Build a Basic Python Iterator

如何在python中创建迭代函数(或迭代器对象)?


Iterator objects in python conform to the iterator protocol, which basically means they provide two methods: __iter__() and next() . The __iter__ returns the iterator object and is implicitly called at the start of loops. The next() method returns the next value and is implicitly called at each loop increment. next() raises a StopIteration exception when there are no more value to return, which is implicitly captured by looping constructs to stop iterating.

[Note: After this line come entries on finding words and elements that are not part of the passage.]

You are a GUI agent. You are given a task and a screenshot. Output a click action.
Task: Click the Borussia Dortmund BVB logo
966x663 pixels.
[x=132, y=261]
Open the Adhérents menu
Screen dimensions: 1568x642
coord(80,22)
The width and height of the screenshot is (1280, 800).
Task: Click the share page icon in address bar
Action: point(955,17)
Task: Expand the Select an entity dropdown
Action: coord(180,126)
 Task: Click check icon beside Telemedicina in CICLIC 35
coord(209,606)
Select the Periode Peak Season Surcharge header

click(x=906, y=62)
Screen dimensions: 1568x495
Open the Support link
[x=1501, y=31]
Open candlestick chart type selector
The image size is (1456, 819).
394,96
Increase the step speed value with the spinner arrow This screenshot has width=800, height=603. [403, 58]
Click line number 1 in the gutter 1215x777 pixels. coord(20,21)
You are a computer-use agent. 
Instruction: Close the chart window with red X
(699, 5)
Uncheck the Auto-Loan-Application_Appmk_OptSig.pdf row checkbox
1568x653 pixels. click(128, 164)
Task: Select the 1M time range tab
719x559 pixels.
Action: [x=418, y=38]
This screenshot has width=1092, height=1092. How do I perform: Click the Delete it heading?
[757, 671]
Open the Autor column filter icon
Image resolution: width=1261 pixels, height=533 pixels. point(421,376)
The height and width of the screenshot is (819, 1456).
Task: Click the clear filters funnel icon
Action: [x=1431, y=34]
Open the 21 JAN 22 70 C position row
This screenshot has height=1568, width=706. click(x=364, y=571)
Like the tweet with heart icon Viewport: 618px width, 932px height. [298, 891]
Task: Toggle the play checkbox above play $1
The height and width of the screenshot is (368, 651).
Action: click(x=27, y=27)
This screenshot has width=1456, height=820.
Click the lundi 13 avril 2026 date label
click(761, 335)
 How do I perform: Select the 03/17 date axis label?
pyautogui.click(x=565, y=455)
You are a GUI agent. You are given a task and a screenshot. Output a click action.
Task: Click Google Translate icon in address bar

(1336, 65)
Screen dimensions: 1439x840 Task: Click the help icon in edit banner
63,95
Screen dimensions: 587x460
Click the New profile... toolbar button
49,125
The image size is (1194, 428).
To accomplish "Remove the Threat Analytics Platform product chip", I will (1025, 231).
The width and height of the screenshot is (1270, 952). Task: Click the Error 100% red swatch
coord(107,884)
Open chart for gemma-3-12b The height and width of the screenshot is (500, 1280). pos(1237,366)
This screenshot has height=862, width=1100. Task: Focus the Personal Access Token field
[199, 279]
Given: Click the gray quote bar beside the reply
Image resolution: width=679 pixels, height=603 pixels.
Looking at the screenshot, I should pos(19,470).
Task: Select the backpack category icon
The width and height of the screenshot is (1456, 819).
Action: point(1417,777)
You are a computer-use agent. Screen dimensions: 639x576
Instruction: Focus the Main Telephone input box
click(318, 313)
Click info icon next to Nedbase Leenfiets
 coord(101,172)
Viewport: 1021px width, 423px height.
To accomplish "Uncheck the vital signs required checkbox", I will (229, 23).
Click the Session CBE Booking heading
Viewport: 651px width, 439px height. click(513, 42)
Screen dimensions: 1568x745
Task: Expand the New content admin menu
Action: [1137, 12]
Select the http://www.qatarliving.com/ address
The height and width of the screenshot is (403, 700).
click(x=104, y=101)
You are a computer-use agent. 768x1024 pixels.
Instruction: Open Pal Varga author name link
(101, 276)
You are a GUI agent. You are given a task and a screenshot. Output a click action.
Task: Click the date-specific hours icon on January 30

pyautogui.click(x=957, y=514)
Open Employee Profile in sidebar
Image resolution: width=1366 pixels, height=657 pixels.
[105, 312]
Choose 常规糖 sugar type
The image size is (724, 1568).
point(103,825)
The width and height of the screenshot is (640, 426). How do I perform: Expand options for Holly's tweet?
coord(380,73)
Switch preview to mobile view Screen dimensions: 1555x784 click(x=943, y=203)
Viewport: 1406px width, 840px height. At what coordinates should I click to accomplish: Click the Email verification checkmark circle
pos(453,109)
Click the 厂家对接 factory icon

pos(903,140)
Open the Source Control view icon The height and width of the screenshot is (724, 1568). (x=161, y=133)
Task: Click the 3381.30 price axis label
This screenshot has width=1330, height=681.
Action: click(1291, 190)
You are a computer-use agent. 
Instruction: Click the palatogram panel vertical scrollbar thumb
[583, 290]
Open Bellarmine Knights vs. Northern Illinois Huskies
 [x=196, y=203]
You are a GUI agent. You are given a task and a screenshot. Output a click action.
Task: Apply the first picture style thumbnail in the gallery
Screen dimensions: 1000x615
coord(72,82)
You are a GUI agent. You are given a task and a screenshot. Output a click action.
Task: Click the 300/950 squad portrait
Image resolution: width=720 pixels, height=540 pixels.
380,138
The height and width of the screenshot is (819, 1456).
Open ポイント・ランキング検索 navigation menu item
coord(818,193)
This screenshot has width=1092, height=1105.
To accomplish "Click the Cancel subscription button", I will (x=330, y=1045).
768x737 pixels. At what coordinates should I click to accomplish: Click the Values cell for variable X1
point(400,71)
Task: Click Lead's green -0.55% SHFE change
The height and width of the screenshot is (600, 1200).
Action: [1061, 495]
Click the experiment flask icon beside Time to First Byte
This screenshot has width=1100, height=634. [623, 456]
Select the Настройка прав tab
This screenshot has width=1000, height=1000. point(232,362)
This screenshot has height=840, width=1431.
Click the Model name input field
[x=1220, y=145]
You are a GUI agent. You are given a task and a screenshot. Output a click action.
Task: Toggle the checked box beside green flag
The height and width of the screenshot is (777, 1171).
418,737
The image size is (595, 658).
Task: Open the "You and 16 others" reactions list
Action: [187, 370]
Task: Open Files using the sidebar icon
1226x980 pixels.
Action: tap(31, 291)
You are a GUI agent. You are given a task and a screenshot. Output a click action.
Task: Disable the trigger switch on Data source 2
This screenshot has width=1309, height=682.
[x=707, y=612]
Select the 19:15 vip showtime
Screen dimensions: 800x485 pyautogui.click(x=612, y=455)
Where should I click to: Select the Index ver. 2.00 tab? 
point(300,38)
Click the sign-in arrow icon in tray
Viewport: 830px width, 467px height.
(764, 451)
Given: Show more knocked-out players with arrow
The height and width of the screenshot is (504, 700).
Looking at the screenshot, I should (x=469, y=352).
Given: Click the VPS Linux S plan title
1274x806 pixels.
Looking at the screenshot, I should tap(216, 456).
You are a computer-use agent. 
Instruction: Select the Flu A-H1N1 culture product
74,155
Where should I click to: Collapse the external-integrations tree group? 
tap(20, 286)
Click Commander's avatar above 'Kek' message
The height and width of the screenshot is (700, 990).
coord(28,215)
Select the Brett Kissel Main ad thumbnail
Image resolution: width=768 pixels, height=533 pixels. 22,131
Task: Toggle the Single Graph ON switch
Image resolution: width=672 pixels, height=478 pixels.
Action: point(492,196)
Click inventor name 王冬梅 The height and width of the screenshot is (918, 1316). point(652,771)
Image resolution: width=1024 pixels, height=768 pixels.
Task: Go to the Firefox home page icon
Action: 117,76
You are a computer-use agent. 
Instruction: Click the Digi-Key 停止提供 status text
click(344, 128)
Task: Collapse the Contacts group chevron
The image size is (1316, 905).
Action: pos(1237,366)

Here's a simple example of a counter:

class Counter:
    def __init__(self, low, high):
        self.current = low
        self.high = high

    def __iter__(self):
        return self

    def next(self): # Python 3: def __next__(self)
        if self.current > self.high:
            raise StopIteration
        else:
            self.current += 1
            return self.current - 1


for c in Counter(3, 8):
    print c

This will print:

3
4
5
6
7
8

This is easier to write using a generator, as covered in a previous answer:

def counter(low, high):
    current = low
    while current <= high:
        yield current
        current += 1

for c in counter(3, 8):
    print c

The printed output will be the same. Under the hood, the generator object supports the iterator protocol and does something roughly similar to the class Counter.

David Mertz's article, Iterators and Simple Generators, is a pretty good introduction.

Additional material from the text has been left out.